**Problem to work on:**
Within the listing below, please show every line carrying the string "will".

**Material for the task:**
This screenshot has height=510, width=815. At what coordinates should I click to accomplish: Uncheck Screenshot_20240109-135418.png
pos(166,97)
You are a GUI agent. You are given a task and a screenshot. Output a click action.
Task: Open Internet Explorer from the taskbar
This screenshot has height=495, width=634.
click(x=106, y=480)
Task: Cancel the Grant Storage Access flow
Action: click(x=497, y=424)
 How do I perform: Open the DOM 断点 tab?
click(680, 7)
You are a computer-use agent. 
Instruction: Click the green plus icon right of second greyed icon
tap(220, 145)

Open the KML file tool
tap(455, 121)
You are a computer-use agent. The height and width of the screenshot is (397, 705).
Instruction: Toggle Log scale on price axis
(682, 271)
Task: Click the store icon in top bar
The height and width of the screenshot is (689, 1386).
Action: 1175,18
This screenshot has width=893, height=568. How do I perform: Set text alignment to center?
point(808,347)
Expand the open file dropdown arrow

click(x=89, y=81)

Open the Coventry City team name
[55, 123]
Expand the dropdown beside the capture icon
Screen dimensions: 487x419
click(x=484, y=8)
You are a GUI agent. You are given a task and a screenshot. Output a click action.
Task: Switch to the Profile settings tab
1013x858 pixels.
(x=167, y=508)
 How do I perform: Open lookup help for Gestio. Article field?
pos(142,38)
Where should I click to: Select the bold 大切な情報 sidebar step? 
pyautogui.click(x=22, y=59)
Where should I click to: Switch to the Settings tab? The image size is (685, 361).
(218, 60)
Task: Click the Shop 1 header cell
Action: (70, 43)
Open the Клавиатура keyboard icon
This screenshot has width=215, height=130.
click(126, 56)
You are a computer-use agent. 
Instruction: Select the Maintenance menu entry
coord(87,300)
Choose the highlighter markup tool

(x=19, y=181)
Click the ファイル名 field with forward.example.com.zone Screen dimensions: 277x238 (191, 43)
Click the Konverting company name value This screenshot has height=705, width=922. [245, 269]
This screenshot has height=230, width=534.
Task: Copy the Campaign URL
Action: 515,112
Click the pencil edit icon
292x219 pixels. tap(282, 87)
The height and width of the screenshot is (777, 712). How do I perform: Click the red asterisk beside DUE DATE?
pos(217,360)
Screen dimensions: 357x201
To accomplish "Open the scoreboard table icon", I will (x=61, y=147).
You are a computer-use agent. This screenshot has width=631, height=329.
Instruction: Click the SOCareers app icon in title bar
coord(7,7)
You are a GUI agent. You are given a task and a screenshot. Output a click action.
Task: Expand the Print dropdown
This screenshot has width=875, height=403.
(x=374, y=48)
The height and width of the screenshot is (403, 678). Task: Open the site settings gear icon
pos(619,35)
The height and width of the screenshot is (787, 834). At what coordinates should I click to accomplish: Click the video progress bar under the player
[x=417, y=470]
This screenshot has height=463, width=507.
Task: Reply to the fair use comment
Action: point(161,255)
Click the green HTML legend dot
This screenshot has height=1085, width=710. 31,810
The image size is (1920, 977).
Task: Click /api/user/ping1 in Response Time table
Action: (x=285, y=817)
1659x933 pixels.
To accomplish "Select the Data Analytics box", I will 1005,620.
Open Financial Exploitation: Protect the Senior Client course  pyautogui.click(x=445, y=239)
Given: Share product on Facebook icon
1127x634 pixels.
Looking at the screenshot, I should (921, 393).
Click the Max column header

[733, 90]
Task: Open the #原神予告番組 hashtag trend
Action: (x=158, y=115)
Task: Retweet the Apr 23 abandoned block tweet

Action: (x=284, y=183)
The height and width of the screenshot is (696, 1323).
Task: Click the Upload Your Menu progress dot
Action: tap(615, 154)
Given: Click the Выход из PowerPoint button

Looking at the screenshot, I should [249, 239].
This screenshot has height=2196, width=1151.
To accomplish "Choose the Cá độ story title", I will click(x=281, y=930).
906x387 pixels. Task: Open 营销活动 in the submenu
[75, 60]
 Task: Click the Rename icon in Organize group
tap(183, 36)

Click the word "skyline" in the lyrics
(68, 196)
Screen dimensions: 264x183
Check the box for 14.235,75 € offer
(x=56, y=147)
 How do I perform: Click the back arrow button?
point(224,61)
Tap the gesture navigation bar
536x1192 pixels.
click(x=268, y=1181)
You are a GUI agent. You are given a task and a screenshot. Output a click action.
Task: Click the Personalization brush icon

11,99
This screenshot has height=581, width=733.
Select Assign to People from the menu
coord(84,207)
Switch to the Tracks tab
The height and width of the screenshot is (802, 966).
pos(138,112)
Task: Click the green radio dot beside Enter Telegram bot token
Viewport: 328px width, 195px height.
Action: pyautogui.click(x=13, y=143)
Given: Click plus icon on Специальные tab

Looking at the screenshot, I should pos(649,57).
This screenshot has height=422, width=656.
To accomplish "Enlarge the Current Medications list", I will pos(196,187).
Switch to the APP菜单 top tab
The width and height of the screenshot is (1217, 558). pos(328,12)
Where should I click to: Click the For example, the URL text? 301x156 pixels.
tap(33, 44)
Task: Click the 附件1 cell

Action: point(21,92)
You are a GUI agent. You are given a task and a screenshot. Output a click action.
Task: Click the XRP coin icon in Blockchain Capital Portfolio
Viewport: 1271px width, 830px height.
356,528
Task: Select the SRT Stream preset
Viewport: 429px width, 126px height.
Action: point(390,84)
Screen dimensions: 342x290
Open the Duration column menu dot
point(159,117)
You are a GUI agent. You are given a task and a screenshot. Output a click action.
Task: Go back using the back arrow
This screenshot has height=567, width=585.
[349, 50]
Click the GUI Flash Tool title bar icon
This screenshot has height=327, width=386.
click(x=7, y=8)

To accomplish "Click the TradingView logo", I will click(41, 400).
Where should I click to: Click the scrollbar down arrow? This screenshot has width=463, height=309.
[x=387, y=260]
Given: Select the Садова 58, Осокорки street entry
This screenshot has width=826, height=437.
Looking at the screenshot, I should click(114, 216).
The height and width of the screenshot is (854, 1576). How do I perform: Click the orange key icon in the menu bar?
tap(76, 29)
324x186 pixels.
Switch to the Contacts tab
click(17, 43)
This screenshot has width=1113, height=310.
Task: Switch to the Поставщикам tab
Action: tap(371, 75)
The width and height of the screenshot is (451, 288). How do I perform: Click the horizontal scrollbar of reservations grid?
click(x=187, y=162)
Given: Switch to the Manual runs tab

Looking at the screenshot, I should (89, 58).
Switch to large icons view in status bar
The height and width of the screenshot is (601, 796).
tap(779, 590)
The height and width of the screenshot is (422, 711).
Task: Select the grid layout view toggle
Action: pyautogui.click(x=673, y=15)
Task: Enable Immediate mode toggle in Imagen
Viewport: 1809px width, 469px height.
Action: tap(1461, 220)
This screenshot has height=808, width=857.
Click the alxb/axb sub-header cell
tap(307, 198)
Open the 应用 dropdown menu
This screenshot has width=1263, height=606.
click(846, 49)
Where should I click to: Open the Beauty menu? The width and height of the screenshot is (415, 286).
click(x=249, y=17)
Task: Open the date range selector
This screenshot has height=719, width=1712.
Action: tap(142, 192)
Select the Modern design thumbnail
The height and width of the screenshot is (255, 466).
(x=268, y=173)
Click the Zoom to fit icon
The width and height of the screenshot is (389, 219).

**Result of the exercise:**
To accomplish "Open the scoreboard table icon", I will (x=61, y=147).
To accomplish "Select the Data Analytics box", I will 1005,620.
To accomplish "Choose the Cá độ story title", I will click(x=281, y=930).
To accomplish "Enlarge the Current Medications list", I will pos(196,187).
To accomplish "Click the TradingView logo", I will click(41, 400).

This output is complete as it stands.